Guus Dix Home
Short intro
Guus Dix studied philosophy and sociology at the University of Amsterdam. As a 'docentpromovendus' he is currently teaching courses in the philosophy of science, both at Bachelor- and Masterlevel (more information under 'Teaching'). He started a PhD-project on the intricate relationship between economic science and market-oriented policy in the Netherlands. See below for further details.
Research
In 2008 I started with a PhD-project on the relationship between economic knowledge and market-oriented politics. Against the background of Michel Foucaults work on power/knowledge in economic science (cf. my review on Foucault (in Dutch) under 'Publications') and the recent attention given to the 'performativity' of economics (by Donald MacKenzie and others), I pursue two lines ofinquiry.
The first centers around a distinction often used to characterize markets and market policy. That is, the distinction between the political 'conditions' for the free operation of market forces and actual 'interventions' on these markets. From an epistemological point of view, this opposition between market framework and market interference presumes that the market is a realm bound by its own rules, regularities and dynamic once these conditions are 'in place'. In order to grasp the intellectual construction of such a relatively autonomous realm, I analyzed David Ricardo's endeavor to demarcate the 'market' or the 'economy' as an object of knowledge in his Principles of Political Economy and Taxation (1817).

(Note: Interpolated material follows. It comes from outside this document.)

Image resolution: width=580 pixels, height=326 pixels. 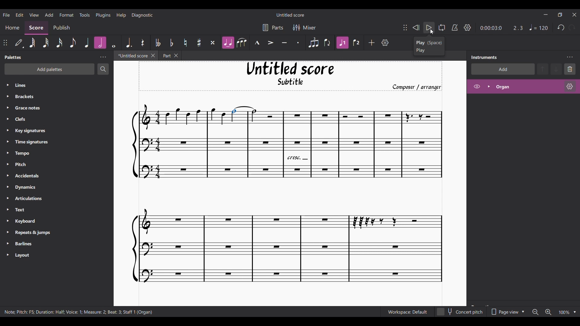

From a political point of view, it informs the conception of the responsibilities of the state vis-à -vis the market: government should shape the legal conditions for free markets, while refraining from specific interventions. I have written an article on the political construction of a market for job placement services where this distinction plays an important, legitimizing role (see my 'Interveniërende voorwaarden' under 'Publications'). Tying economics and market politics together - bridging two centuries of economic science and practice - is the only thing left to do now...
The second line of inquiry pursued is that of 'a genealogy of the incentive'. The 'incentive' (or 'prikkel' in Dutch) is an economic and political commonplace. Combining an epistemological analysis of the economic theory on incentives with case studies on the way it is put to political practice, I seek to study the emergence of this junction of power/knowledge.
General Research interests
Markets and market policy; the rise of neoliberalism; the history and philosophy of economics; economic sociology and the 'performativity of economics' (MacKenzie and others); philosophy and sociology of science; historical epistemology (Bachelard, Canguilhem, Foucault); reflexive sociology (Bourdieu).